Torso. Violencia carnal hace gala de una atmósfera fuertemente sexualizada, en la cual cada gesto, cada movimiento o cada palabra de sus hermosas protagonistas parece una declaración erótica. La cámara se recrea en los cuerpos medio desnudos de éstas, siempre amparada por la escasez de la ropa, la cual más que cubrir, parece contornear, ensalzar las turgentes curvas de sus exuberantes propietarias. Éstas, por otro lado, son mujeres dispuestas a disfrutar de su libertad sexual. Torso. Violencia carnal es un film acerca de la belleza, pero también acerca de la libertad y de un cierto hedonismo vital asociado a la juventud (a destacar un fiesta hippie regada de sexo, rock psicodélico y drogas). En este contexto, el asesino (que cubre su rostro con un pasamontañas) actúa como fuerza represora de esa libertad sexual: todos sus crímenes están rodeados de cierta ritualidad asociada a un trauma: sus víctimas siempre son hermosas chicas que son estranguladas con un pañuelo de seda (de nuevo el fetichismo). Una vez muertas, desnuda el cuerpo y tras acariciarlo lascivamente, lo abre en canal con una cuchilla: un acto que evidencia la contradicción que mueve las sangrientas acciones del psicópata: por un lado, se siente atraído por la voluptuosidad de la figura femenina, y es esa atracción la que le impulsa a destruirla, para acabar con esa excitación que le atormenta.

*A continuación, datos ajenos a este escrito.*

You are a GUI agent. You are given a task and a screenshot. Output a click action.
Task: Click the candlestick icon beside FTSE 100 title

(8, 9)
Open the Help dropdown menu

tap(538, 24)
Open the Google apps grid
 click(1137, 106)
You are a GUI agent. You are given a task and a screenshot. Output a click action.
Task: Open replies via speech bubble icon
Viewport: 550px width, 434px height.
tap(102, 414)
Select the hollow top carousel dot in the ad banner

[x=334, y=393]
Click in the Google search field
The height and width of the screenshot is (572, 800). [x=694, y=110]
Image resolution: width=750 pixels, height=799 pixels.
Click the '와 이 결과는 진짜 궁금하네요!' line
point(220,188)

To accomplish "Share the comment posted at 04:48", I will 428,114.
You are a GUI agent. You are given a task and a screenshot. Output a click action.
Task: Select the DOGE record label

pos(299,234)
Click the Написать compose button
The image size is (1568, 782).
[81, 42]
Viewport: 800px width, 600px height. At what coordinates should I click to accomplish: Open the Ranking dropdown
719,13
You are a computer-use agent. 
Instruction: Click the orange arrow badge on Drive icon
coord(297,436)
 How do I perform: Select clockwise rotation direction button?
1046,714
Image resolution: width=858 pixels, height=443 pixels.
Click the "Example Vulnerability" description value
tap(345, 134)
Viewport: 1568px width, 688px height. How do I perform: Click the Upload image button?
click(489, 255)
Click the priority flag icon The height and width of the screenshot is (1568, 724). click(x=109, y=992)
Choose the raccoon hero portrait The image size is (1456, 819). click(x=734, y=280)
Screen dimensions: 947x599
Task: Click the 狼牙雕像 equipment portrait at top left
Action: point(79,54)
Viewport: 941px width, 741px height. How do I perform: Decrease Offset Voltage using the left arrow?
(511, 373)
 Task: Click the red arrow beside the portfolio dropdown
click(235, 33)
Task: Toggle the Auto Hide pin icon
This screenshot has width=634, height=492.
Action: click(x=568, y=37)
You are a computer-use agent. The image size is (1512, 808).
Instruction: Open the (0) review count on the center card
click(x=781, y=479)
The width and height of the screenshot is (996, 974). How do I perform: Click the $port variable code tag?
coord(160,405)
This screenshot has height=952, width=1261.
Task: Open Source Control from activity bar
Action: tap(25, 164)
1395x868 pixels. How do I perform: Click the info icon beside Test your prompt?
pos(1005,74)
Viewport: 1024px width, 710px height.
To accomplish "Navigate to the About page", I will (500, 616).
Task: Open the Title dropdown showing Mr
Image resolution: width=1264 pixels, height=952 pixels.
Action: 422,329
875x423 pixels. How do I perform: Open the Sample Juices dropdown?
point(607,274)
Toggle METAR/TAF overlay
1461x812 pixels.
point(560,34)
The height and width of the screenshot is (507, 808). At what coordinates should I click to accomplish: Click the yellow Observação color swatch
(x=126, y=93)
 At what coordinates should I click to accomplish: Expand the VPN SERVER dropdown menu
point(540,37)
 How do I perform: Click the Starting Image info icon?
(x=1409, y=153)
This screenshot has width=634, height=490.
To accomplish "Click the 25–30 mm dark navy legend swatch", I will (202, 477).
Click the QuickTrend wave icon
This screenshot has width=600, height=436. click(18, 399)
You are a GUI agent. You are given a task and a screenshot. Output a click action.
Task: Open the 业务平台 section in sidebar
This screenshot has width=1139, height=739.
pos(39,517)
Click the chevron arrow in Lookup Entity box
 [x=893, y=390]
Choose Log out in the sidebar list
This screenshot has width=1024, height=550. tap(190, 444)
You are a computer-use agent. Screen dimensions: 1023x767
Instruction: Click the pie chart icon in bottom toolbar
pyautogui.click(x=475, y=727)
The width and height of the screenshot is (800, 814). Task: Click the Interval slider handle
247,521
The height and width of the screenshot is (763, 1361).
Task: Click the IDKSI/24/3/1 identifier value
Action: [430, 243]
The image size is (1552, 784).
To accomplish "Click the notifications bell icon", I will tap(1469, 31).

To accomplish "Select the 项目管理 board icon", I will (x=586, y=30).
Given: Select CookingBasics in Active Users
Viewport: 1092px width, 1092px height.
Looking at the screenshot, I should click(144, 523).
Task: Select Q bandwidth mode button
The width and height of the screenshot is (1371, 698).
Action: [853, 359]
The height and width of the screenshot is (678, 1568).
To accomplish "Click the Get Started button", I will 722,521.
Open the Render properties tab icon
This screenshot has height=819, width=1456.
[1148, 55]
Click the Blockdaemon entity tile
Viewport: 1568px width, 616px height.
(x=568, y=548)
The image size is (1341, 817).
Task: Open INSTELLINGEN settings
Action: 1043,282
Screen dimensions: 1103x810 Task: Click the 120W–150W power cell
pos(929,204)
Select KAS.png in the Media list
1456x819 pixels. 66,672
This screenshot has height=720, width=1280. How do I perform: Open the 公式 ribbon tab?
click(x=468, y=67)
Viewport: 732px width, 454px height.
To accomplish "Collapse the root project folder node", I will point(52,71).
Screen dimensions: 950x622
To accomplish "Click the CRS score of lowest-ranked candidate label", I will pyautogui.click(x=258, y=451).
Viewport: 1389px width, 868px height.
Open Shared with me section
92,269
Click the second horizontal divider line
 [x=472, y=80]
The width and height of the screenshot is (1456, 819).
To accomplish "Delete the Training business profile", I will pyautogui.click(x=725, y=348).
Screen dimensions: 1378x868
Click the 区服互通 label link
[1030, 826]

En su tramo final, las cuatro protagonistas de la película se recluyen en una mansión aislada en el campo, para huir de la sobrecogedora cadena de crímenes que ha acabado con sus amigas. En realidad, parece que estemos ante la escenificación de una fantasía sexual del psicópata: ahí están esas secuencias de relación lésbica entre dos de las amigas, las cuales, por supuesto, son espiadas por uno de los habitantes del pueblo; tampoco falta el lago anexo a la casa, donde éstas puedan bañarse desnudas; o las chicas tumbadas en la hierba, poniendo a merced del sol su suave y aterciopelada piel. Pero este escenario también le sirve al director como claustrofóbico clímax: cuando, al final, el asesino haya acabado con todas sus amigas, la superviviente se encontrará encerrada en la mansión, jugando al juego del ratón y el gato para que su presencia no sea descubierta (y que parece u n precedente del extraordinario comienzo de la, no obstante, fallida Alta tensión). También le sirve a Sergio Martino para crear la mejor escena de la película: la protagonista, escondida, contempla, horrorizada y sin poder moverse a riesgo de ser descubierta, como el asesino descuartiza a sus amigas con una sierra.

wuming dijo
Vaya, parece una + q interesante pelicula.
Intentare conseguirla para verla, aunque parece un poco dificil, con los giallos siempre me pasa que menos 3 o 4 de Argento, el resto no se donde conseguirlos.